A threat is not a claim a fact-check can rate; we label it and examine what it rests on. The premise is intelligence, shared by Israel this week, alleging a new Iranian plan to assassinate the president. Here is the president, the same day, asked directly about that intelligence by the New York Post: 'No. Israel came up with nothing' [2]. US officials had already told reporters the material showed general discussion among Tehran hardliners rather than a specific plot, adding that parts of the intelligence community 'are always skeptical of Israeli reporting' [2]. The midnight order and the afternoon dismissal describe the same file. Both are his.

The record requires the legitimate half of the grievance, and it is substantial: the Justice Department has charged Iranian plots against Trump dating to the aftermath of the Soleimani strike, and mourners at Khamenei's funeral this month carried banners calling for his death and Netanyahu's [3]. A president is entitled to deterrence against documented threats, and 'if you kill me, the response will be terrible' is a sentence any American government would stand behind in some form. That is not what the post says. It commits a standing, year-long, extendable order to 'destroy all areas' of a country - the phrase that converts deterrence into a promise of annihilation for 90 million people, most of whom have precisely as much say over their government's assassination plots as Michigan has over this post.
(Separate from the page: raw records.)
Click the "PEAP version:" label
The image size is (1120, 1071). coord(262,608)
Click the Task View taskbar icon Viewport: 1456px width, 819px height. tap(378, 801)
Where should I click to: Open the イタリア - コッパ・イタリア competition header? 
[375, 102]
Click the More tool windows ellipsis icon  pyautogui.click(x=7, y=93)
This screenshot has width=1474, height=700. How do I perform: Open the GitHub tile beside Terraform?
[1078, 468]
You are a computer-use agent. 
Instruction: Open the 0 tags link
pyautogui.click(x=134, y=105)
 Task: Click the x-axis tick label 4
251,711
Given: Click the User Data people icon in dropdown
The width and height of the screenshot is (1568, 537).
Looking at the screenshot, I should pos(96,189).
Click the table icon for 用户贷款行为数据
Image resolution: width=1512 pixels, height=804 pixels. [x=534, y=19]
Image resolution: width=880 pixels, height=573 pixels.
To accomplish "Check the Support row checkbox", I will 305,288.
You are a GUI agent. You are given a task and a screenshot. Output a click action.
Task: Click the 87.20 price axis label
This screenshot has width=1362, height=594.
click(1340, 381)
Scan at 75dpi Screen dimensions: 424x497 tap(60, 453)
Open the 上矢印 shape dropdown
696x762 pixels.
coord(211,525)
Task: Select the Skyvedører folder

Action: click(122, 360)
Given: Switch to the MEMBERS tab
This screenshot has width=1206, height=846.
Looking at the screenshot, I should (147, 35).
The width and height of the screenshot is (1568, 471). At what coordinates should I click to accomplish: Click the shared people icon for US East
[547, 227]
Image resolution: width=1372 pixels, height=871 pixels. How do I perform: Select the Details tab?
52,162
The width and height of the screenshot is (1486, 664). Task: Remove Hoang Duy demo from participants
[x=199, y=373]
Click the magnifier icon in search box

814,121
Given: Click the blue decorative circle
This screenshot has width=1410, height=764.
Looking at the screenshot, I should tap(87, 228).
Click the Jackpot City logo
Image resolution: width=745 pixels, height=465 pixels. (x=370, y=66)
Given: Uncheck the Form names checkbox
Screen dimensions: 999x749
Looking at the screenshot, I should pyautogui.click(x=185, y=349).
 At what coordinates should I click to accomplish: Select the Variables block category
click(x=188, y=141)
Now the timing, which is the part the docket cannot ignore. Iran's foreign minister flies to Muscat today; Qatari mediators spent Friday in Tehran; US officials spent Friday evening detailing what the talks must produce. Into that morning, the threat arrives as the table setting. US officials themselves say hardline factions in Tehran attacked shipping to sabotage these talks - and a promise of national destruction is the single most useful gift those factions could receive, delivered free, at midnight, in writing [2][4].

The entry stands as follows. The threat: a year of missiles, all areas, orders given. The premise: intelligence the threatener says came up with nothing. The setting: the morning of the talks. No verdict attaches to a threat - only a label, and a record precise enough that whoever reads it later, in whatever light that year brings, will know exactly what was said, on what basis, and when.